Sept constructeurs sur 10 trouvent qu'il est «trop difficile» de parler de la santé mentale

Sept constructeurs sur 10 trouvent qu'il est «trop difficile» de parler de la santé mentale

Près de sept constructeurs sur 10 ont soupçonné qu'un collègue soit sérieusement déprimé mais a estimé qu'il était «trop difficile» de leur en parler, a soutenu un sondage.

L'enquête auprès de 500 travailleurs de la construction par St John Ambulance a révélé que 71% ont admis avoir donné à leur employeur une raison différente de prendre un congé de travail, comme une maladie physique, plutôt qu'en raison de la mauvaise santé mentale.

Près de quatre constructeurs sur 10, 39%, ont déclaré qu'ils préfèrent quitter leur emploi que de dire à quelqu'un au travail qu'ils avaient du mal.

L'organisme de bienfaisance de la santé a utilisé la recherche pour lancer un nouveau cours de premiers soins en santé mentale visant spécifiquement le secteur.

Il a également créé un certain nombre de «Hi vis Stress Vests» en édition limitée, qu'il partage avec les entreprises de construction. Le dos de chaque veste présente une déclaration, comme «ma dette me tient éveillé la nuit», pour exprimer une partie de la détresse mentale invisible dont de nombreux constructeurs ne se sentent pas capables de parler.

Le sondage a révélé que près d'un tiers, 31%, décrivaient leur état actuel comme «en difficulté», «dépassé» ou même «suicidaire». Au total, 82% ont déclaré avoir souffert d'un défi de santé mentale à un moment donné de leur carrière dans le commerce.

Près d'un dixième, 8% avaient quitté leur travail à la suite de défis de santé mentale, tandis que 28% avaient envisagé de partir.

Plus d'un cinquième, 21%, avait pris plus de cinq jours de maladie pour la même raison. Près de la moitié, 48%, ont déclaré que leurs niveaux actuels de stress et d'anxiété avaient un impact négatif sur leur travail.

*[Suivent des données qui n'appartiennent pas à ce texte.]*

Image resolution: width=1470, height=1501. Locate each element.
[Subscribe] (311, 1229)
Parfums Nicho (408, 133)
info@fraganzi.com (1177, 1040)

Bien que près des deux tiers des répondants, 65%, aient convenu qu'il était plus sain de partager des difficultés au sujet du stress, de l'anxiété ou de la dépression, près de la moitié (48%) craignaient également que cela ne leur permette la confiance et le respect de leurs collègues en raison de non seulement de «mettre un visage courageux».

Plus d'un cinquième, 22%, pensait que s'ouvrir sur la mauvaise santé mentale reviendrait à «laisser tomber l'équipe». Un cinquième a déclaré qu'ils seraient trop gênés et 14% craignaient qu'ils soient simplement ri.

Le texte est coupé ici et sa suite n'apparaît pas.